What is the cause and what is the effect?Those I know who had their own compressors enjoyed diving 100 fold.
Are you saying that if people had to own their own compressors, they would enjoy scuba more, or is it that the tiny number of people willing to shell out thousands of dollars to own and maintain a compressor did so because they already enjoyed scuba?
As for me, that lower bar for entry to scuba that you mock was important. I had a vacation planned to Cozumel, and I cannot sit on a beach and tan, so I took a quick and inexpensive course on the theory that I would dive a couple of days on that vacation and possibly on future vacations to tropical locations. I was envisioning possibly 6 dives every few years at the most. If you had told me I would have had to take weeks of training, with mile swims, long training runs, and the other physical fitness requirements you have regularly promoted in threads over the years to be certified, I would have looked for some other way to spend my time.
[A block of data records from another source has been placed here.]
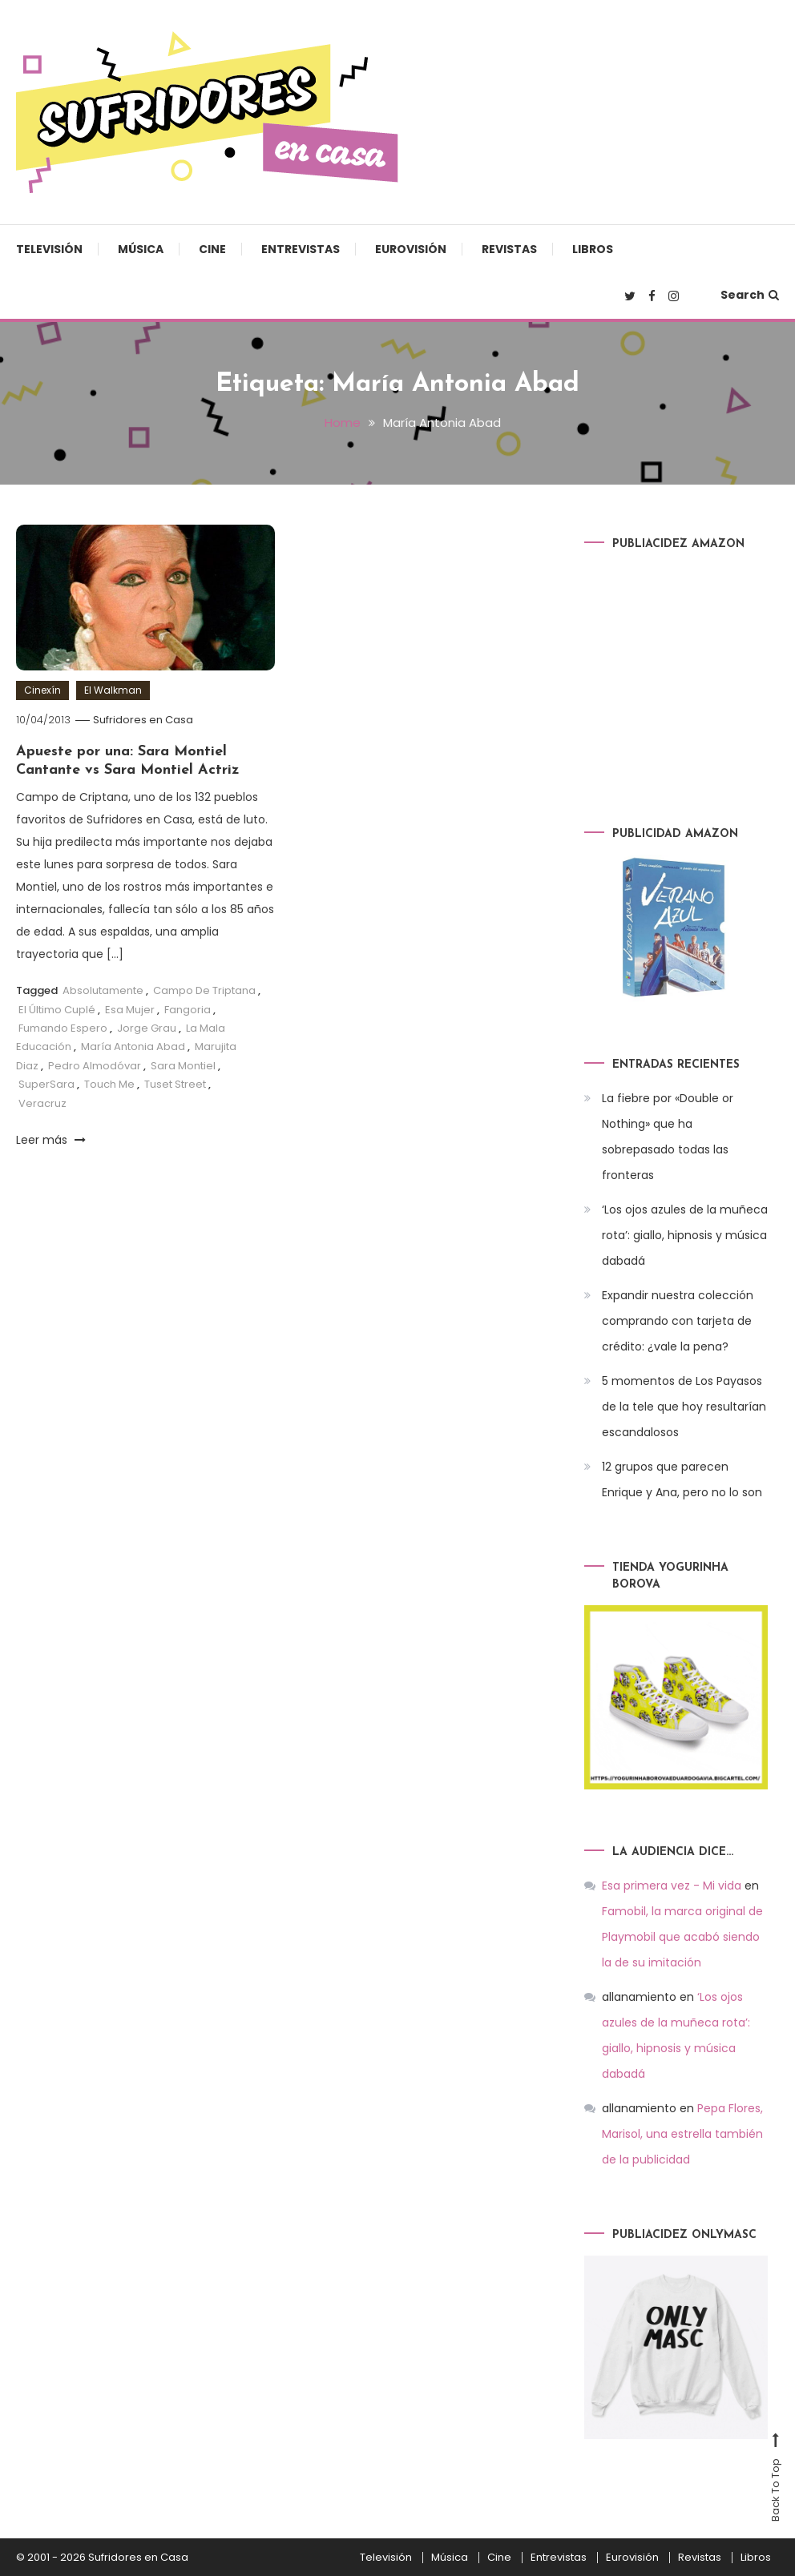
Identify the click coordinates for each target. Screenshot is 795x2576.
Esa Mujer (130, 1009)
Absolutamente (103, 990)
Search (749, 295)
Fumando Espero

If you had told me I would need to own my own tanks and compressor, I would have laughed out loud.
My initial vision of occasional shallow dives in warm, tropical climes morphed into what I do now. In the past 10 months, my average pleasure (non-instructional) dive has been well over 200 feet deep, in water about 60 degrees. I think that is the kind of diving that you think would attract divers to the sport. In my case, it was just the opposite. I was attracted by the kind of diving you ridicule, and I very slowly changed into the diver I am now. I had to find out what scuba was really like before I could get the interest in taking it to where I am now.